> HOW TO COMPLETE THIS TASK
Convert every line of the items below into a JSON list of strings, one string per line, omitting blank lines.

> Collected data entries
━━━━━━━━━━━━━━━━

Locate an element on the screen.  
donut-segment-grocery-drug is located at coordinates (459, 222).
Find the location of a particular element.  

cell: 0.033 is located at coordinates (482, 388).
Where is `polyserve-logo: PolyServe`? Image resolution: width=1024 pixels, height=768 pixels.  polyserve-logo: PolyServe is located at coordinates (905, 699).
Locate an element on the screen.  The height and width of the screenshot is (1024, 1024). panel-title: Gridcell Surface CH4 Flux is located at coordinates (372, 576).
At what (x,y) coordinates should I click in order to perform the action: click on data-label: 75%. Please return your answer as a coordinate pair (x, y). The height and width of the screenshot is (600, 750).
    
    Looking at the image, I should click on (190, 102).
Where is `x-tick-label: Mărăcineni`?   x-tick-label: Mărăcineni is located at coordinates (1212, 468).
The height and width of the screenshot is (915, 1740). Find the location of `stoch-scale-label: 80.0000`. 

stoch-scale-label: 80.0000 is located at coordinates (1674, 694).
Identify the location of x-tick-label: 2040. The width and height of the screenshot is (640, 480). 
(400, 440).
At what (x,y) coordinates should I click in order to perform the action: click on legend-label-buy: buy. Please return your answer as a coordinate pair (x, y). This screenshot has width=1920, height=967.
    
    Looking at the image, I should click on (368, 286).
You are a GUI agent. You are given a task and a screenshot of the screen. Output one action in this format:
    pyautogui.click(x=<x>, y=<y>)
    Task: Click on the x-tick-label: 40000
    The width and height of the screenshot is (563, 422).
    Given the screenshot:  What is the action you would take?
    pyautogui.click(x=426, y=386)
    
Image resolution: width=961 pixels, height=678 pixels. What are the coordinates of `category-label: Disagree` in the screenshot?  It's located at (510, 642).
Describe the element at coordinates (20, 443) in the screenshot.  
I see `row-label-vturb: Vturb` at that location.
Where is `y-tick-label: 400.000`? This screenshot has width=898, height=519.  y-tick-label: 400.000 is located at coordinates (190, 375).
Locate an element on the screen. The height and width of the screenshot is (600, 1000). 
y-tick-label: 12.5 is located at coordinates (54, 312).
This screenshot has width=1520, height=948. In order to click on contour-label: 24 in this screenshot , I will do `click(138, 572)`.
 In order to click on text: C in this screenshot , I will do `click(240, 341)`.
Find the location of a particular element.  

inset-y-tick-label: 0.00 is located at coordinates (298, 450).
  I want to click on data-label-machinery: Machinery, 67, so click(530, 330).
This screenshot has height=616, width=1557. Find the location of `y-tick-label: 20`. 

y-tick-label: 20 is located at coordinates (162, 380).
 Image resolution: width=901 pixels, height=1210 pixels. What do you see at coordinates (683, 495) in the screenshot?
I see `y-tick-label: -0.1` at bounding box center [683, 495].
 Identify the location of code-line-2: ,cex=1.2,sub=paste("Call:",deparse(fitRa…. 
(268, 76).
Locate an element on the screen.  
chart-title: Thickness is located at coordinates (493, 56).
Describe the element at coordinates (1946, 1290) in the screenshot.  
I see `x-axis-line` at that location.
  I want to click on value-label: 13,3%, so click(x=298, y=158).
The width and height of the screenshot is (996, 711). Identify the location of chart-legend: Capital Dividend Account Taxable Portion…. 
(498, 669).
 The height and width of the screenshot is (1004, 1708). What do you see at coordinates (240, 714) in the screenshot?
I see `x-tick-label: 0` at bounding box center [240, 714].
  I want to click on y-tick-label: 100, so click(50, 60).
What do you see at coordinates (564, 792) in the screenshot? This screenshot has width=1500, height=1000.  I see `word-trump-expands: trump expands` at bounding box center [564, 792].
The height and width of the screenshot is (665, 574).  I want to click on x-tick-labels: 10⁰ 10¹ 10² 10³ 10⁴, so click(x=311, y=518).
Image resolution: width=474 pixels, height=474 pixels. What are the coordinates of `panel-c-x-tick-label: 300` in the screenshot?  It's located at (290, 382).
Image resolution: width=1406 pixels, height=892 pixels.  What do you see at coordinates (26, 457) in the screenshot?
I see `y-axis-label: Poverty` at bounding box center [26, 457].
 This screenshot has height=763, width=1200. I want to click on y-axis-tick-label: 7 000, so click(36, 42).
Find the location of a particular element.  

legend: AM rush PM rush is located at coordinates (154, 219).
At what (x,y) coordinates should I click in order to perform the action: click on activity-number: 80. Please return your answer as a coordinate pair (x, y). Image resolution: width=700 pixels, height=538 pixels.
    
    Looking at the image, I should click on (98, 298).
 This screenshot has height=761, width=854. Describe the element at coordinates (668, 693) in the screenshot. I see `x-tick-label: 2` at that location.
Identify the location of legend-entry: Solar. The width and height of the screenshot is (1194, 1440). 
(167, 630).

━━━━━━━━━━━━━━━━

> SOLUTION FOR THIS TASK
[
  "Locate an element on the screen.  ",
  "donut-segment-grocery-drug is located at coordinates (459, 222).",
  "Find the location of a particular element.  ",
  "cell: 0.033 is located at coordinates (482, 388).",
  "Where is `polyserve-logo: PolyServe`? Image resolution: width=1024 pixels, height=768 pixels.  polyserve-logo: PolyServe is located at coordinates (905, 699).",
  "Locate an element on the screen.  The height and width of the screenshot is (1024, 1024). panel-title: Gridcell Surface CH4 Flux is located at coordinates (372, 576).",
  "At what (x,y) coordinates should I click in order to perform the action: click on data-label: 75%. Please return your answer as a coordinate pair (x, y). The height and width of the screenshot is (600, 750).",
  "    Looking at the image, I should click on (190, 102).",
  "Where is `x-tick-label: Mărăcineni`?   x-tick-label: Mărăcineni is located at coordinates (1212, 468).",
  "The height and width of the screenshot is (915, 1740). Find the location of `stoch-scale-label: 80.0000`. ",
  "stoch-scale-label: 80.0000 is located at coordinates (1674, 694).",
  "Identify the location of x-tick-label: 2040. The width and height of the screenshot is (640, 480). ",
  "(400, 440).",
  "At what (x,y) coordinates should I click in order to perform the action: click on legend-label-buy: buy. Please return your answer as a coordinate pair (x, y). This screenshot has width=1920, height=967.",
  "    Looking at the image, I should click on (368, 286).",
  "You are a GUI agent. You are given a task and a screenshot of the screen. Output one action in this format:",
  "    pyautogui.click(x=<x>, y=<y>)",
  "    Task: Click on the x-tick-label: 40000",
  "    The width and height of the screenshot is (563, 422).",
  "    Given the screenshot:  What is the action you would take?",
  "    pyautogui.click(x=426, y=386)",
  "Image resolution: width=961 pixels, height=678 pixels. What are the coordinates of `category-label: Disagree` in the screenshot?  It's located at (510, 642).",
  "Describe the element at coordinates (20, 443) in the screenshot.  ",
  "I see `row-label-vturb: Vturb` at that location.",
  "Where is `y-tick-label: 400.000`? This screenshot has width=898, height=519.  y-tick-label: 400.000 is located at coordinates (190, 375).",
  "Locate an element on the screen. The height and width of the screenshot is (600, 1000). ",
  "y-tick-label: 12.5 is located at coordinates (54, 312).",
  "This screenshot has width=1520, height=948. In order to click on contour-label: 24 in this screenshot , I will do `click(138, 572)`.",
  " In order to click on text: C in this screenshot , I will do `click(240, 341)`.",
  "Find the location of a particular element.  ",
  "inset-y-tick-label: 0.00 is located at coordinates (298, 450).",
  "  I want to click on data-label-machinery: Machinery, 67, so click(530, 330).",
  "This screenshot has height=616, width=1557. Find the location of `y-tick-label: 20`. ",
  "y-tick-label: 20 is located at coordinates (162, 380).",
  " Image resolution: width=901 pixels, height=1210 pixels. What do you see at coordinates (683, 495) in the screenshot?",
  "I see `y-tick-label: -0.1` at bounding box center [683, 495].",
  " Identify the location of code-line-2: ,cex=1.2,sub=paste(\"Call:\",deparse(fitRa…. ",
  "(268, 76).",
  "Locate an element on the screen.  ",
  "chart-title: Thickness is located at coordinates (493, 56).",
  "Describe the element at coordinates (1946, 1290) in the screenshot.  ",
  "I see `x-axis-line` at that location.",
  "  I want to click on value-label: 13,3%, so click(x=298, y=158).",
  "The width and height of the screenshot is (996, 711). Identify the location of chart-legend: Capital Dividend Account Taxable Portion…. ",
  "(498, 669).",
  " The height and width of the screenshot is (1004, 1708). What do you see at coordinates (240, 714) in the screenshot?",
  "I see `x-tick-label: 0` at bounding box center [240, 714].",
  "  I want to click on y-tick-label: 100, so click(50, 60).",
  "What do you see at coordinates (564, 792) in the screenshot? This screenshot has width=1500, height=1000.  I see `word-trump-expands: trump expands` at bounding box center [564, 792].",
  "The height and width of the screenshot is (665, 574).  I want to click on x-tick-labels: 10⁰ 10¹ 10² 10³ 10⁴, so click(x=311, y=518).",
  "Image resolution: width=474 pixels, height=474 pixels. What are the coordinates of `panel-c-x-tick-label: 300` in the screenshot?  It's located at (290, 382).",
  "Image resolution: width=1406 pixels, height=892 pixels.  What do you see at coordinates (26, 457) in the screenshot?",
  "I see `y-axis-label: Poverty` at bounding box center [26, 457].",
  " This screenshot has height=763, width=1200. I want to click on y-axis-tick-label: 7 000, so click(36, 42).",
  "Find the location of a particular element.  ",
  "legend: AM rush PM rush is located at coordinates (154, 219).",
  "At what (x,y) coordinates should I click in order to perform the action: click on activity-number: 80. Please return your answer as a coordinate pair (x, y). Image resolution: width=700 pixels, height=538 pixels.",
  "    Looking at the image, I should click on (98, 298).",
  " This screenshot has height=761, width=854. Describe the element at coordinates (668, 693) in the screenshot. I see `x-tick-label: 2` at that location.",
  "Identify the location of legend-entry: Solar. The width and height of the screenshot is (1194, 1440). ",
  "(167, 630)."
]